I'd experiment with a variety of juices and see if she's willing to try anything. I have to do this frequently for my son. One week he's all about the Apple Juice and will drink nothing else, then suddenly he wants nothing to do with Apple Juice and I am running around trying to find a new thing he's willing to try.

Try various water flavoring packs... although, pay attention to what you try, don't want anything really high in sugar or full of artificial coloring. Or perhaps try various sweet teas (from tea packs, not bottled) and add honey and/or lemon juice to them. Many teas (that are caffeine free) are super healthy and a wonderful substitute for water.

When she eats fruits, does she tend to favor sweet fruits, bland fruits, sour, etc? Try to find drinks that match her tastebuds. She's still very little which means on top of having sensory aversion, she has SUPER HERO taste buds! So sweet things taste VERY sweet.... younger children tend to do better with blander flavors (ever try the meats in the Gerber jars? they taste like chalk without the texture!) so perhaps fruit juices are just too sweet and water isn't flavorful enough. You could try watering down fruit juices and see how she does with them then.

Or even broths, veggie broth is great (or if she is willing to try beef or chicken broth, since they aren't meat...) Or fruit waters, like Fruit2O.

My son did the same thing because his poops were so hard they hurt. We now give him "Lil Critters Fiber gummies" every day. Problem solved. Pear juice is good too.

Part of the problem is she does not drink water and barely juice...she drink almond milk or pedisure..she just throws the cup if it's juice or water..I'm sure she is dehydrated...how do i get her to drink more??

Yeah, my son is on Miralax, doctor prescribed.
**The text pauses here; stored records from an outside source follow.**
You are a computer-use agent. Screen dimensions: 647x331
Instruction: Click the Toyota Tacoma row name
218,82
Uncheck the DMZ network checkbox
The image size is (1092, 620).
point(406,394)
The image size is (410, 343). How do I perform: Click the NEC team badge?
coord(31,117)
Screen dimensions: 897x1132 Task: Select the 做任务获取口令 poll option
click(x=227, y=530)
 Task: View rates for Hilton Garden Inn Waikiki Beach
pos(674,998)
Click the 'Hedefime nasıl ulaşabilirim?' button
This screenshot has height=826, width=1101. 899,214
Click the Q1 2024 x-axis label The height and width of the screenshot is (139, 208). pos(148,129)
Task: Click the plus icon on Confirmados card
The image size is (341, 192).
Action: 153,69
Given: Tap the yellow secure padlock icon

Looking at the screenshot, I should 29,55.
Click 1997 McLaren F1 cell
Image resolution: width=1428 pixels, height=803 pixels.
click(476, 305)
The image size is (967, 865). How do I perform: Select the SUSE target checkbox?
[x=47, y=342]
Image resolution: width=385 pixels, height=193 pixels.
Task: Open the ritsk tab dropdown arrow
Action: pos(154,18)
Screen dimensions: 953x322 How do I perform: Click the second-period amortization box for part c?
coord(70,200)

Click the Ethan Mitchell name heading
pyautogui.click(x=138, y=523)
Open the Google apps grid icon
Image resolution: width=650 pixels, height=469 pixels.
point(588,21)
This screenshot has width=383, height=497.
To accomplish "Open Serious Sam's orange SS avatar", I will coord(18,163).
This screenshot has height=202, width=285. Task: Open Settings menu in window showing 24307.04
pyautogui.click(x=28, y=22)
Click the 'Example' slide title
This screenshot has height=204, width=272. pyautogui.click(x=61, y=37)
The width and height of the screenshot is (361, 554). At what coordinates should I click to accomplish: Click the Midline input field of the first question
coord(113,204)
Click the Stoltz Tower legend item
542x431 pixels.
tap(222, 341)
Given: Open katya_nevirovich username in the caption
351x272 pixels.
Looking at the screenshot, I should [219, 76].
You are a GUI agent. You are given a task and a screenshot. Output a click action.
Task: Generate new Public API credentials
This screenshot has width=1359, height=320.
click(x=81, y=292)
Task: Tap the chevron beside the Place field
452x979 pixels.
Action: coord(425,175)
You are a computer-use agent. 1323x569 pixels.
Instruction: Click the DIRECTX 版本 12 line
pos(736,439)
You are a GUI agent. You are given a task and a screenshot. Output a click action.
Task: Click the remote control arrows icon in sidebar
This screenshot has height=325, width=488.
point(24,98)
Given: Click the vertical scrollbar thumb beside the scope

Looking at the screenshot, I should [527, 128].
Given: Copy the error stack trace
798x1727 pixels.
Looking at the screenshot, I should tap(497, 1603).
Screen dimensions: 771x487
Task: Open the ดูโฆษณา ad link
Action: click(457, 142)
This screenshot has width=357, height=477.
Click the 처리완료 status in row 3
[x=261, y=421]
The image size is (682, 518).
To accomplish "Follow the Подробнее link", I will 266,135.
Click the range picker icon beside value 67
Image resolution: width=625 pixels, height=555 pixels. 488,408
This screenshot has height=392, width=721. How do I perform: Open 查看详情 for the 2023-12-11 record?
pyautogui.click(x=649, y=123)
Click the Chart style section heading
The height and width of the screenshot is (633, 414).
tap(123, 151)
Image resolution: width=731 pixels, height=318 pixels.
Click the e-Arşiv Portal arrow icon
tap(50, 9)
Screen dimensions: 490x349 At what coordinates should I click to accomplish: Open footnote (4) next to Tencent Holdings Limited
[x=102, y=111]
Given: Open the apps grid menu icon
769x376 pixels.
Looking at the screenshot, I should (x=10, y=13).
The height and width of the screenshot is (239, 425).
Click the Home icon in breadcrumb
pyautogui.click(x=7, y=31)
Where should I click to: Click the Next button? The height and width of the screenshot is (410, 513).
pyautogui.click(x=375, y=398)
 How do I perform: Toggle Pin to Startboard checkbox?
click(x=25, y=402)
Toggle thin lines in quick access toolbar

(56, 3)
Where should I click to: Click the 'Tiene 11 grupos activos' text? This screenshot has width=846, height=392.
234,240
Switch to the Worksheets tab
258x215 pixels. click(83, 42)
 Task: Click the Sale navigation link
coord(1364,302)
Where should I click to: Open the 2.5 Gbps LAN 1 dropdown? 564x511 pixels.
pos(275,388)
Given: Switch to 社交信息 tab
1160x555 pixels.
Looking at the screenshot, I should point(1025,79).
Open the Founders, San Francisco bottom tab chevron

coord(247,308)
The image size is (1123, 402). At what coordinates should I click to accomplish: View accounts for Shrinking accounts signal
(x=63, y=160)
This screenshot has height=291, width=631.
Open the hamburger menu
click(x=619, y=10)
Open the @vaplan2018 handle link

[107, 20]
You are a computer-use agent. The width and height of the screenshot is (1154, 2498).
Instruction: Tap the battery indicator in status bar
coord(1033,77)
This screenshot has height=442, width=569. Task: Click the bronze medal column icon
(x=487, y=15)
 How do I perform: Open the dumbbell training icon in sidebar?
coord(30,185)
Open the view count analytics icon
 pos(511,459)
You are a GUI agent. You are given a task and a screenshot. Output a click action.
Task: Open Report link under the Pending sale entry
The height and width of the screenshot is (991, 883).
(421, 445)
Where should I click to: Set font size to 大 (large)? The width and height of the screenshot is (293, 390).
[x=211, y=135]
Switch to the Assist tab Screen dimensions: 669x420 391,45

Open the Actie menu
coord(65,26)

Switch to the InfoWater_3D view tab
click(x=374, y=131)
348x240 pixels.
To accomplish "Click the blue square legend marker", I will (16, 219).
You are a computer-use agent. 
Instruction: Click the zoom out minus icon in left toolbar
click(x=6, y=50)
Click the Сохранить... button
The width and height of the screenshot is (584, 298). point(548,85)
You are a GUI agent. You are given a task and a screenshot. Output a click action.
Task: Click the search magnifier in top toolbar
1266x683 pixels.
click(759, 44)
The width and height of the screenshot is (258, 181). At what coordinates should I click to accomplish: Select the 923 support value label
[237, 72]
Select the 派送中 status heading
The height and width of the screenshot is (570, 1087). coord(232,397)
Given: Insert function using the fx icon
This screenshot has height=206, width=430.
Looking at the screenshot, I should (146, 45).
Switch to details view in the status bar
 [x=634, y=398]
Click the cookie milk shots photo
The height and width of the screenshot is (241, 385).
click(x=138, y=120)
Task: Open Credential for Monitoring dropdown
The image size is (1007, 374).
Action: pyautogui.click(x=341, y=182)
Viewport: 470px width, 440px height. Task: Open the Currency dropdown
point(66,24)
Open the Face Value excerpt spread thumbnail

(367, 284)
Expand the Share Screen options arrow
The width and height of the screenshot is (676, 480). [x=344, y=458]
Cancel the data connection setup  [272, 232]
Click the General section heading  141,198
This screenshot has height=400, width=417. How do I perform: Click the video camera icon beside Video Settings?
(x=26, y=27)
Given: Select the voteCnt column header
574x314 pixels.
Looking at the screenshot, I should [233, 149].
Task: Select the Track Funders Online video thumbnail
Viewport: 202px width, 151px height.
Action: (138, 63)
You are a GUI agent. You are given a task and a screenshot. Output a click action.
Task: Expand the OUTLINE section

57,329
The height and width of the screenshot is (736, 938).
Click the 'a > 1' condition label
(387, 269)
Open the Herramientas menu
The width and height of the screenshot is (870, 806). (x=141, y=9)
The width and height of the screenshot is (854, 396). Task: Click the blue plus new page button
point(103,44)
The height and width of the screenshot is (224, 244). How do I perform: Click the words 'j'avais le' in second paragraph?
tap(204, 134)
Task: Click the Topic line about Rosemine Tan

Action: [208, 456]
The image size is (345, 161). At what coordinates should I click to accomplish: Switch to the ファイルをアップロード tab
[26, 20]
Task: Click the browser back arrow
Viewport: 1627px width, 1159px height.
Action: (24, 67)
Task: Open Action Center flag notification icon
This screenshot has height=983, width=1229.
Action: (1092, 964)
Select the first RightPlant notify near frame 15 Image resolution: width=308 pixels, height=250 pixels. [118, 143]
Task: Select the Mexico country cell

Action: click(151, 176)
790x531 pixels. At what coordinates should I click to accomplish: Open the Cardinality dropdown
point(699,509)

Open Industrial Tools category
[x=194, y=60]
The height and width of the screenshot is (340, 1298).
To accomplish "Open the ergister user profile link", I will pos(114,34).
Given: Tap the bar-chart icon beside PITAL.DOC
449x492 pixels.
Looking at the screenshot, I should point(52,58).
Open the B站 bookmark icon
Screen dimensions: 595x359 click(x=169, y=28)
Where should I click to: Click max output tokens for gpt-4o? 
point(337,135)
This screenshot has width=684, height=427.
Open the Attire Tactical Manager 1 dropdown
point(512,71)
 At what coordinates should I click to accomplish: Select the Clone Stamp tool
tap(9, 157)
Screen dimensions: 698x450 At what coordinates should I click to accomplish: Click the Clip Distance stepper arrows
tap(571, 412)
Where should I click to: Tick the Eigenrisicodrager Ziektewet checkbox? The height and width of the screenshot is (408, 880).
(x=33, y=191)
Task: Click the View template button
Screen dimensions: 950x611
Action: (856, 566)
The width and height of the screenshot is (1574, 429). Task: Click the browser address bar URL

Unfortunately, my insurance does not cover any medication you can get OTC, so doctor told me to buy it OTC and instructed me on how much to give him. It's not that expensive, it has no taste or color and mixes really well. I give it to him before bed in his bedtime tea and he has no idea it's even there. It has never caused my son diarrhea or loose stools, just a nice poop the following morning. It does take a couple of days before the Miralax kicks in and starts doing it's job.

You should not use an adult enema but rather get one prescribed from the doctor that is safe and sized for children (how much of the solution you use is based on their weight) you don't want a large nozzle tearing her rectum or putting too much fluid in there, either. And repeated use of enemas (while they are generally safe) can cause damage to the rectum. You're supposed to hold the solution in your bottom for a bit until it loosens up the stools. And it takes roughly 5-10 minutes to fully empty the bag into their bottom as it needs to be done slowly to prevent pain and cramps or injury while they stay in sort of the fetal position but facing the floor. If you choose to give an enema, do so the first time to fully clear her bowels, then you can follow up with giving her Miralax at night for a week or so to keep things flowing and prevent her from getting constipated again. Encourage bathroom use. And make sure she's getting plenty of fluids.

Basically, if she was dehydrated, and had a painful poop, she may be avoiding pottying because she knows it might be painful again.

Also, make sure she drinks plenty of fluids BEFORE giving an enema as they can lead to dehydration.

I am very shocked that her doctor sees she is constipated and holding her bowels, but did not offer any solutions for it. That just seems very off to me. Childhood constipation can be dangerous and very painful. But it's not uncommon for ALL children. Too much processed foods, previous painful BM experience or avoiding using public restrooms (which I was guilty of the minute I entered school and still do to this day often leading to constipation) as well as being dehydrated. As a 3 year old she cannot exactly tell you what is going on inside her body.... even with my 7 year old it's a guessing game every time he is in pain because he cannot accurately describe what type of pain it is (sharp, hunger, dull, aching, etc.). She should be having a mooshy BM once a day or at the very least, every other day.

A lot of kids that have autism are on miralax the Dr. can prescribe it. It's just a stool softener not a laxative.